### ITEMS
** Begin **

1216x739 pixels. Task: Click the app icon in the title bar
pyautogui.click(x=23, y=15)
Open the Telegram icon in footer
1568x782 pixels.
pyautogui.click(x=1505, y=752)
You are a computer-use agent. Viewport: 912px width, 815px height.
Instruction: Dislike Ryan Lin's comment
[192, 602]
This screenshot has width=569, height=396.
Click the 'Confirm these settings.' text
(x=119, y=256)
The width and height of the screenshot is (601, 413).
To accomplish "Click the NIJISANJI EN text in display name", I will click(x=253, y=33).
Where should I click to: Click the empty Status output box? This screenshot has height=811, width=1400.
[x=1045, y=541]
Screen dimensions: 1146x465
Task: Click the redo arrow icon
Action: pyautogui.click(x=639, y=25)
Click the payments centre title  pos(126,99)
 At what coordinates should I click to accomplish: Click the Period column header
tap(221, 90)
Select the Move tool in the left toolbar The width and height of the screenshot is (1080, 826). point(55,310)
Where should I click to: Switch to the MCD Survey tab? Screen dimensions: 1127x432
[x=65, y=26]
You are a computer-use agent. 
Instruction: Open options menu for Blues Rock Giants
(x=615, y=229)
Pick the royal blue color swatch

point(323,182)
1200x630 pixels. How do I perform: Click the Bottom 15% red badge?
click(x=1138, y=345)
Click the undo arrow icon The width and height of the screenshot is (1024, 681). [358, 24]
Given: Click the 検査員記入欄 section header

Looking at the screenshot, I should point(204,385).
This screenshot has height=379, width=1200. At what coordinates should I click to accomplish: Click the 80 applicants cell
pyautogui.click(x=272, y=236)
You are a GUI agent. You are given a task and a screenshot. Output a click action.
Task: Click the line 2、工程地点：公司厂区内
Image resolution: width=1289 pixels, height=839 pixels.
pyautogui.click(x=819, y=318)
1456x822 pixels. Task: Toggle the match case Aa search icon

** End **

### WHAT IS BEING ASKED
Rewrite the listing above as a numbered list with one entry per line, omitting the blank lines.

### EXERCISE OUTPUT
1. 1216x739 pixels. Task: Click the app icon in the title bar
2. pyautogui.click(x=23, y=15)
3. Open the Telegram icon in footer
4. 1568x782 pixels.
5. pyautogui.click(x=1505, y=752)
6. You are a computer-use agent. Viewport: 912px width, 815px height.
7. Instruction: Dislike Ryan Lin's comment
8. [192, 602]
9. This screenshot has width=569, height=396.
10. Click the 'Confirm these settings.' text
11. (x=119, y=256)
12. The width and height of the screenshot is (601, 413).
13. To accomplish "Click the NIJISANJI EN text in display name", I will click(x=253, y=33).
14. Where should I click to: Click the empty Status output box? This screenshot has height=811, width=1400.
15. [x=1045, y=541]
16. Screen dimensions: 1146x465
17. Task: Click the redo arrow icon
18. Action: pyautogui.click(x=639, y=25)
19. Click the payments centre title  pos(126,99)
20.  At what coordinates should I click to accomplish: Click the Period column header
21. tap(221, 90)
22. Select the Move tool in the left toolbar The width and height of the screenshot is (1080, 826). point(55,310)
23. Where should I click to: Switch to the MCD Survey tab? Screen dimensions: 1127x432
24. [x=65, y=26]
25. You are a computer-use agent. 
26. Instruction: Open options menu for Blues Rock Giants
27. (x=615, y=229)
28. Pick the royal blue color swatch
29. point(323,182)
30. 1200x630 pixels. How do I perform: Click the Bottom 15% red badge?
31. click(x=1138, y=345)
32. Click the undo arrow icon The width and height of the screenshot is (1024, 681). [358, 24]
33. Given: Click the 検査員記入欄 section header
34. Looking at the screenshot, I should point(204,385).
35. This screenshot has height=379, width=1200. At what coordinates should I click to accomplish: Click the 80 applicants cell
36. pyautogui.click(x=272, y=236)
37. You are a GUI agent. You are given a task and a screenshot. Output a click action.
38. Task: Click the line 2、工程地点：公司厂区内
39. Image resolution: width=1289 pixels, height=839 pixels.
40. pyautogui.click(x=819, y=318)
41. 1456x822 pixels. Task: Toggle the match case Aa search icon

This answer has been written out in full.